Эксцизионная репарация нуклеотидов (NER, nucleotide excision repair)

В 1968 году в лаборатории Р.Сетлоу у E.coli был описан процесс эксцизионной репарации УФ-повреждений, при котором вырезается не просто отдельное основание, а значительный участок нити ДНК, содержащий пиримидиновый димер. Очень скоро эта система репарации ДНК была обнаружена у эукариот, и стало понятно, что она способна восстанавливать так же различные аддукты и межнитевые сшивки. Низкая специфичность NER к типу повреждения достигается за счет того, что из ДНК выщепляется не сам модифицированный нуклеотид, а содержащий ДНК-повреждения олигонуклеотид, длина которого составляет 12–13 (у прокариот) или 27–29 (у эукариот) нуклеотидных звеньев. Таким образом система NER способна удалить из ДНК почти все возможные повреждения.

В клетках E.coli этот процесс осуществляется тремя белками – UvrA, UvrB и UvrC (их название происходит от английского ultra-violet resistant).

Рисунок 11. Схема эксцизионной репарации нуклеотидов у бактерий.

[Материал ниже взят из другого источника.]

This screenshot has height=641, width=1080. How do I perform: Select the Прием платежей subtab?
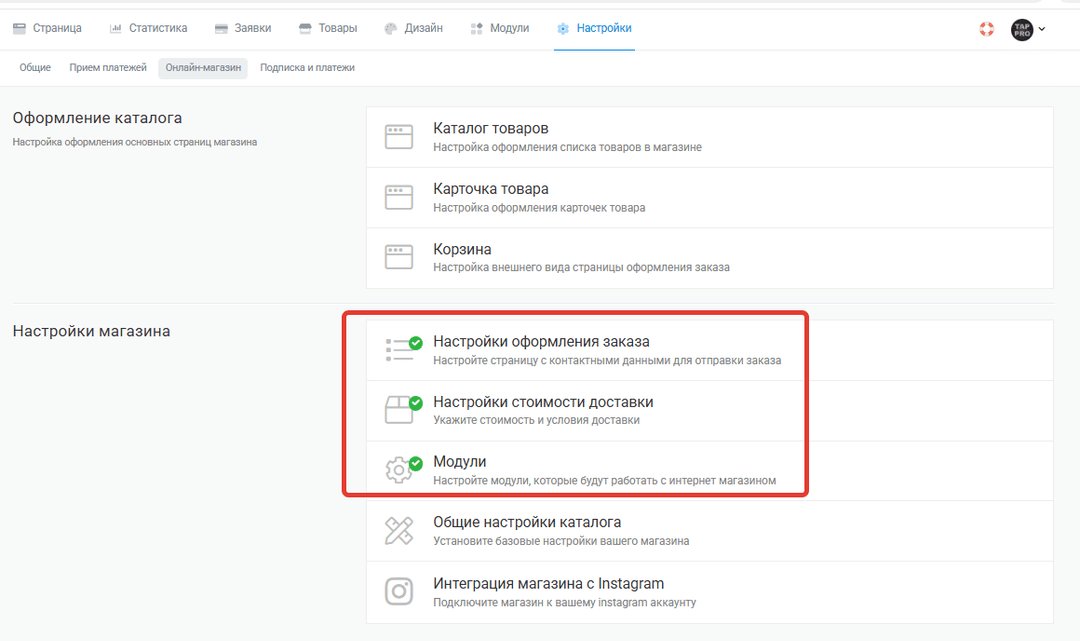pos(108,68)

Сам процесс представлен на рис. 11 и происходит в несколько этапов: распознавание повреждений белками UvrA и UvrB; изгибание молекулы ДНК и изменение конформации белка UvrB; внесение двух однонитевых надрезов ДНК с обеих сторон от повреждения с помощью белков UvrB и UvrC; расплетание ДНК в участке между двумя надрезами с помощью белка UvrD (MutU, геликаза); отсоединение содержащего дефект фрагмента длиной 12 нуклеотидов (12-мер) с образованием бреши; при этом расходуется энергия еще одной молекулы АТФ; застройка образовавшейся бреши с помощью ДНК полимеразы; соединение свободных концов сахарофосфатного остова ДНК с помощью ДНК лигазы.

Известно, что этот процесс у бактерий – индуцибельный, гены uvrA и uvrB входят в состав SOS-регулона и их эспрессия возрастает после повреждения ДНК.